There were times when it was terrifying however. Once, when the ringing was in full effect, and I was lying on my back in the bed, I didn't float up, I began floating down, through the bed, my room receding as if in a tunnel - and a dark presence manifested next to me, and whispered in my ear, "how would you like it if I dragged you down to HELL?" - and it proceeded to attempt to do so. I felt myself plummeting through empty space, my room receded further, and I screamed at the top of my lungs in abject terror and snapped "awake". Yikes.

This went on for years, gradually diminishing over time, and still happens very, very rarely. And though I have tripped many times since (after a long break), and taken some reasonably strong doses, my desire to go that far has been somewhat diminished (though not eliminated, lol - I dream of a world-dissolving mescaline experience, but I will build up to it when the time comes).
 
Very interesting stuff, folks. Also interesting no one has mentioned after effects of dmt yet.

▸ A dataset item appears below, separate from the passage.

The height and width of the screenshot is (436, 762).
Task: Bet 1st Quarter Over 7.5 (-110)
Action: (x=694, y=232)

I think last night I actually took my first trip to hyperspace. I mentioned in my trip report I was actually surprised by the lack of visuals in my high dose dmt trip, and I was expecting to experience this thing people are calling hyperspace.... and a whole bunch of super geometry and bright stuff. My visuals were more like whisps and confusion. Maybe I was so scared I didn't allow myself to go in to this hyperspace thing or see visuals. I didn't go in to an alternate reality, it was more like leaving reality altogether.

But last night I think I experienced what people are calling hyperspace and did it without any dmt or drugs. I could feel myself falling asleep, ears ringing harder ever. I relaxed in to it, and felt myself emerge in to an alternate reality, literally feeling as if I was flying through space. I have never experienced anything like this before..... where I literally felt like I left my body and emerged in some dark void where anything is possible. Just keeping this all in a journal so I don't forget.
 
:shock: wow, haven't had those exact specifics! I DID once have a dream that was EXACTLY like an experience report though... meet an entity in a Tophat and was told Cacao is an MAOI.

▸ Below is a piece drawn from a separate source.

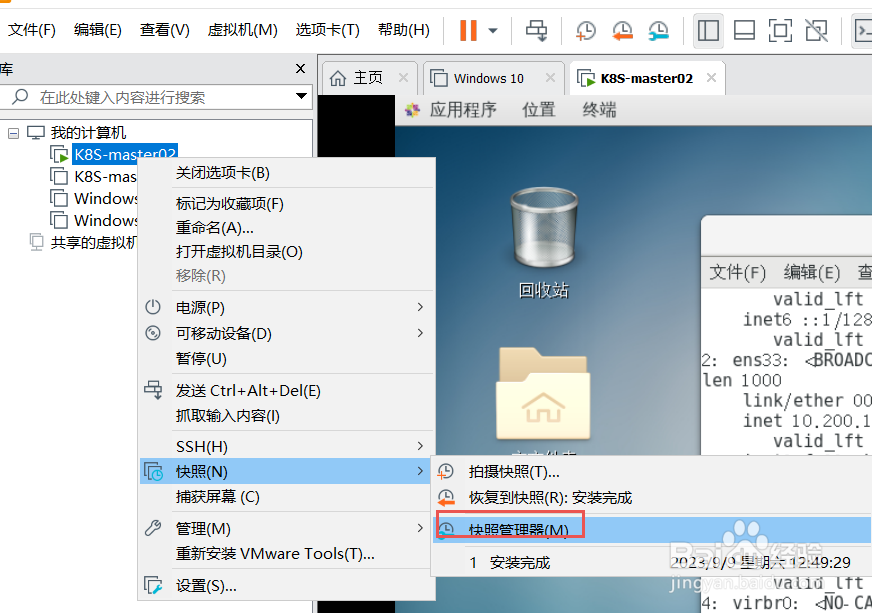The height and width of the screenshot is (613, 872).
Task: Take a snapshot using the clock-plus toolbar icon
Action: 585,31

BUT, even many days later, I do at times feel hyperspace "creeping up" on me! And can even re-sense jimjam in my sinuous. and sometimes new thoughts will make me woozy an dizzy for no reason.

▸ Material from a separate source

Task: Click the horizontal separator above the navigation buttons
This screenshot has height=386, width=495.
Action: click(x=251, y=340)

Yet the biggest changes are psychological. I have no fear. I feel less lost regarding the greater "unknowns" of the world. I've become more in touch with my repressed emotional life. AND i feel WAY OUT in left field MUCH more so than before...


a
 
Once, about a week after smoking some DMT, I did hear the carrier wave and launched into the kaleidoscope fractal veil as I was falling asleep (this veil is the hallmark of my sub-breakthrough experiences, with a breakthrough I am pulled through that veil into hyperspace). I was astonished to experience those sensations without having taken any DMT, but it only happened that one time.


SunRise, have you read PiHKAL and TiHKAL (the story/vignette halves, not the chemistry halves)? Ann Shulgin describes an experience that's very similar to what you're talking about, only it didn't just happen once. It was a recurring trope of her hypnogogic states throughout childhood, becoming less frequent through adolescence, and eventually stopping entirely in early adulthood. I wonder how common that experience is, and what it stems from.
 
After my first psychedelic trip I started having sleep paralysis. Now at first they happened quite often but with time the frequency diminished. Also the interesting part is that the first time I had sleep paralysis I felt completely helpless and really scared, and was only able to wake up when the "intruder" got really close and I awoke from fear. Now this pattern continued for a bit, but each time it happened I was able to deal with the fear a little bit better, and waking up not so shook up.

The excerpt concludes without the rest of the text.